# Is this price right? $1,200 hand saw on Ebay



## oi2342001 (Dec 23, 2011)

I'm looking for a rip saw on Ebay and this was the first item to come up when I typed "hand saw".

http://www.ebay.com/itm/Rare-Perfect-DISSTON-No-9-London-Spring-Hand-Saw-/110804638116?pt=LHDefaultDomain0&hash=item19cc7899a4

Did this person add in an extra zero and not realize it? I don't know anything about old saws so maybe it's as rare as he says but still, $1,200????


----------



## Viking (Aug 26, 2009)

If its really from around 1865 probably is $1200.

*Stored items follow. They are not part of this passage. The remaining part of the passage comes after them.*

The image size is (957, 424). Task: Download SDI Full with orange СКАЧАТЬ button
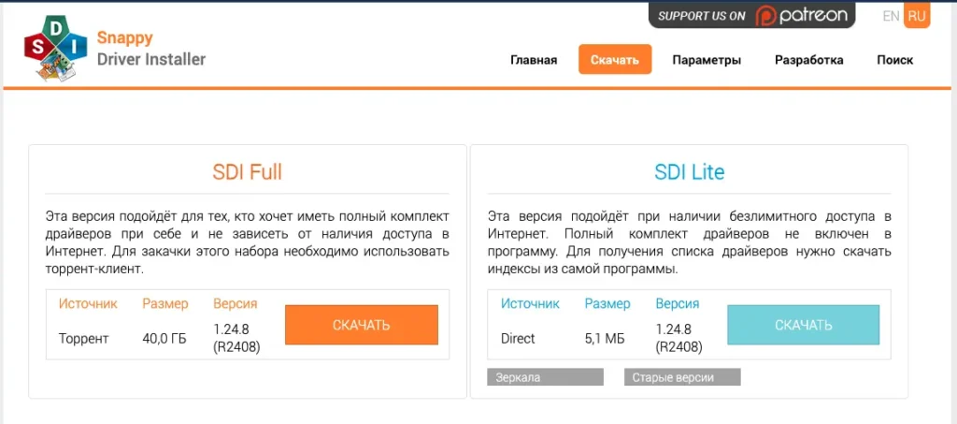[362, 325]
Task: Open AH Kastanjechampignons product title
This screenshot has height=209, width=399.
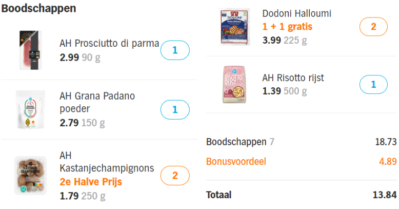Action: (x=107, y=162)
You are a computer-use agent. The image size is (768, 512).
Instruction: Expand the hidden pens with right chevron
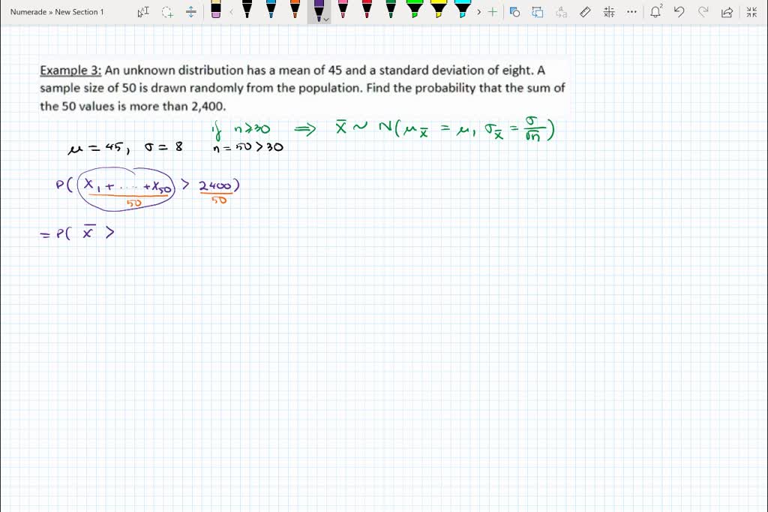pyautogui.click(x=480, y=12)

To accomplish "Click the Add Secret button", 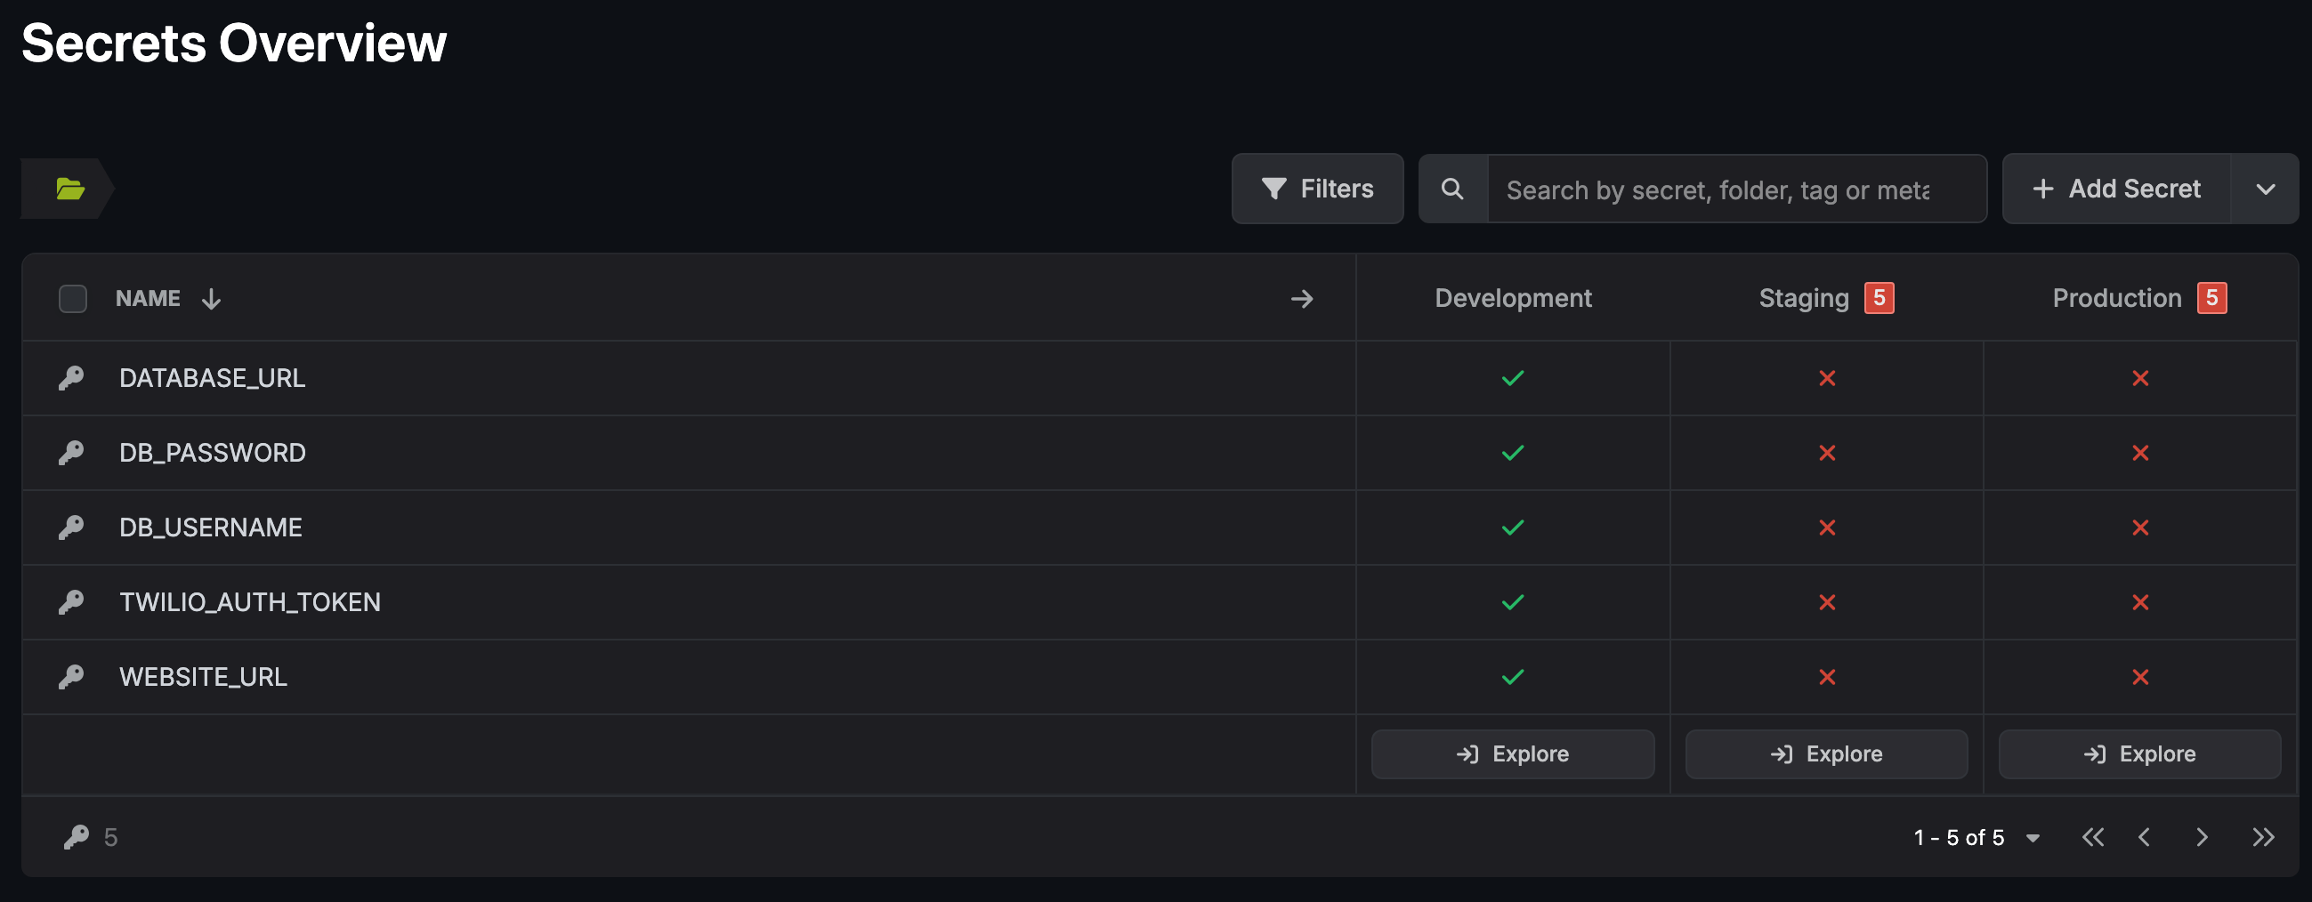I will 2116,188.
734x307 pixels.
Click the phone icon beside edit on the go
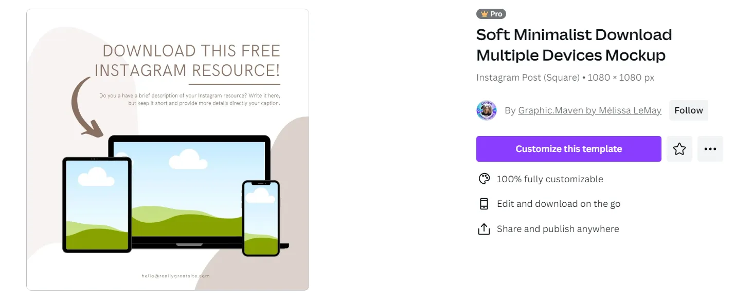(x=484, y=204)
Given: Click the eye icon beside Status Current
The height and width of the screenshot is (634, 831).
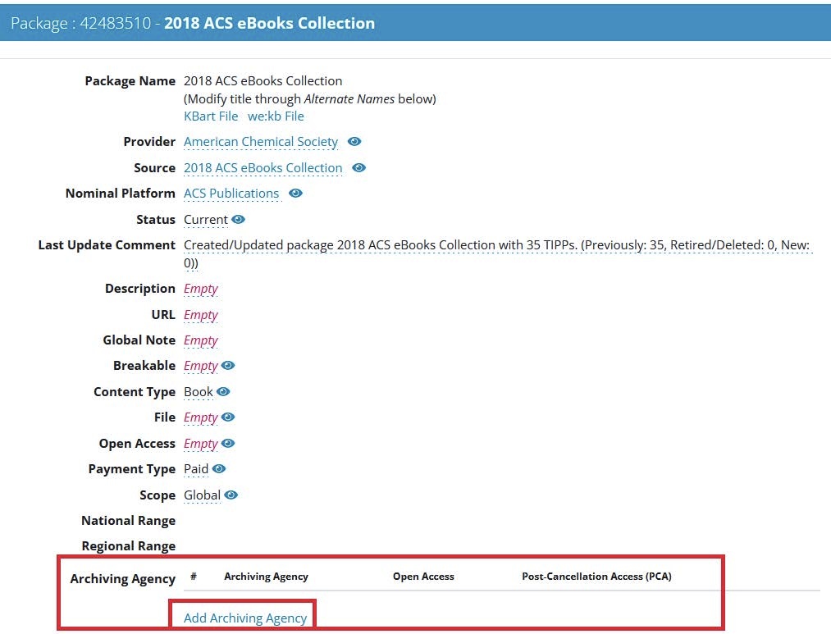Looking at the screenshot, I should pyautogui.click(x=239, y=220).

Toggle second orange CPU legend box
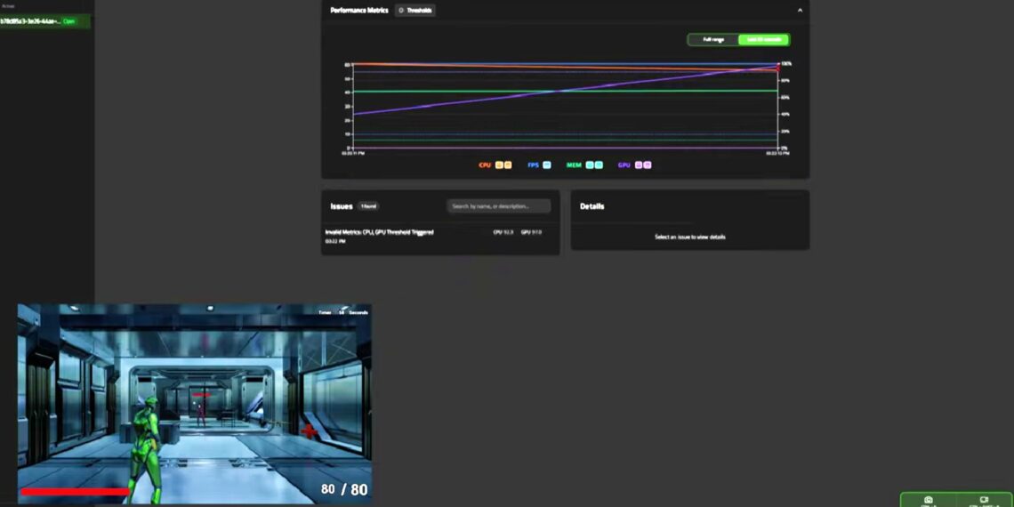tap(508, 165)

I guess you are looking for a "user"?

http://www.amazon.com/Putsch-24-Rip-Saw-TPI/dp/B0032UDHOG

Good luck.


----------



## gabill (May 24, 2009)

I am headed for the shop to check my old saws.


----------



## Manitario (Jul 4, 2010)

probably not one you'd want to cut up into card scrapers…


----------



## ksSlim (Jun 27, 2010)

Search "handsaw restore" here on LJs. Very knowledegable folks to give advice/opinion.


----------



## bigkev (Mar 16, 2011)

If Jim Bode says it is, it is.


----------



## paratrooper34 (Apr 27, 2010)

The saw is nice, but no way would I spend $1,200 on it. This particular seller on Ebay has many, many antique tools listed and they are all extremely overpriced. I was interested in a set of hollows and rounds that he had, but he wouldn't budge on an overinflated price. So I didn't get them. If you take a look at all of his other items, you will see they are way over market value. No surprise to see this guy has a $1,200 saw.


----------



## Bertha (Jan 10, 2011)

Here's the thread you want:
http://lumberjocks.com/topics/27984
That sounds high to me. I thought it was going to be a panther when I first read your post.
http://www.ebay.com/itm/panther-head-saw-tool-old-antique-vintage-woodrough-McParlin-warranted-superior-/280803447046?pt=LH_DefaultDomain_0&hash=item4161309106#ht_524wt_1344


----------



## BillWhite (Jul 23, 2007)

Some of those sellers must be on crack. Goofy prices for junk and leftovers.
Bill


----------



## Grandpa (Jan 28, 2011)

http://www.disstonianinstitute.com/index.html
This site has a wealth of information. I checked it to try to determine the age of a Disston saw I have with mixed success.


----------



## Smile_n_Nod (Jan 20, 2011)

I've seen a rusty, barely recognizable Stanley Bailey No. 5 being offered for $300 on Craigslist. If it looks old, it must be valuable, right?


----------